第4話『助っ人は小学生』


 あー姉ぇは「配信者としての名前があるから、決して本名は言わないように」と釘を刺してきた。

 ただし「あー姉ぇ」と呼ぶのはオッケーだそうだ。


「あたし、そっちも”あ”からはじまる名前使ってるから」


 それで俺にも名前を考えろという話らしいが、ちっとも思いつかなかった。

 昔からこういうのは苦手なのだ。


 結局、そのままの名前で行くことにした。

 さすがに苗字までは出さないが。


 あー姉ぇが「本当にいいの?」と聞いてきたが、どうせ今回かぎり。

 今どき実名で配信してる人なんて珍しくないし、そもそも本名だとも思わないだろう。


「準備はいい?」


 そしていよいよ、配信開始の5分前。

 俺はあー姉ぇの横に座り、渡された予備のマイクに向き合った。


「いくよ。さん、にぃ、いち……スタート!」


 そのとき俺は、ん? あれ!? ととんでもないことに気づいたが、時すでに遅し。

 配信ははじまってしまっていた。


 声を出せば配信に乗ってしまう状況。

 そして、あー姉ぇは――。


「”みんな元気ぃ〜? みんなのお姉ちゃんだヨっ☆” 姉ヶ崎あねがさきモネでーすっ☆」


>>姉ヶ崎だぁあああ!

>>アネゴ好きだぁあああ!

>>アネゴ好きだぁああああああ!


 コメント欄が絵文字や同一のコメントで埋まっていた。

 え、なにこの人数。

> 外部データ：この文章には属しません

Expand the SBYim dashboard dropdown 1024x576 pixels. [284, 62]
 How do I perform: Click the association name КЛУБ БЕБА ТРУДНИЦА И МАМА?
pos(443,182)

っていうか――。


「そしてそして?」


《”ぐるるる……どーもゾンビです”。あんぐおーぐです!》


 ふたりのアニメ調のキャラクターが配信画面に並んでいた。

 あー姉ぇ、配信者やってるって……VTuberじゃねぇかぁああああああ!?


 というかあー姉ぇ、俺の推しのひとりじゃねーか!?

 あいさつにも思わず、いつものクセで声を出しかけてしまった。


 うわぁああああああ!?

 最悪だ! 一線を超えてしまった!


 ファンとして失格だ!

 推しの3D体を見てしまうだなんて、最大のタブーを侵してしまったぁあああ!?


 もちろんだが、VTuberに中の人なんていない。

 いないが、仮にそれに準ずる・・・ものを見てしまった場合、良かれ悪しかれ今後の見る目が変わってしまう。


 純粋な気持ちだけでは楽しめなくなる。

 俺はそれが本当にイヤなのだ!


 だが、今はそんなことを言っている場合じゃない。

 なにせ、コラボ相手は俺にとって推しの中の推し――”イチ推し”であるあんぐおーぐなのだから!


 もう、なにがどうなってるのかわからない。

 頭がぐちゃぐちゃだった。


 姉ヶ崎モネとあんぐおーぐは仲がいい。

 なんたって同じ大手事務所に所属している。


 このふたりは日本部署とアメリカ部署という違いはあるが、コラボもはじめてじゃない。

 むしろ多いほうだろう。


 だから、ふたりで配信していること自体は、なにも不思議ではない。

 ……不思議ではない、のだが。


 なんで俺みたいな異物が混じってんだよぉおおお!?


「というわけで今日は、代役としてあたしのリア友に助っ人をお願いしてきたよっ☆ それじゃあ、自己紹介どうぞ!」


「へ、あぅ!? あの、その!?」


>>落ち着けwww

>>ロリ声かわいい

>>相変わらずアネゴ、無茶振りで草


 混乱している間に、企画の説明も事情の説明も終わってしまっていた。

 俺は、俺は……!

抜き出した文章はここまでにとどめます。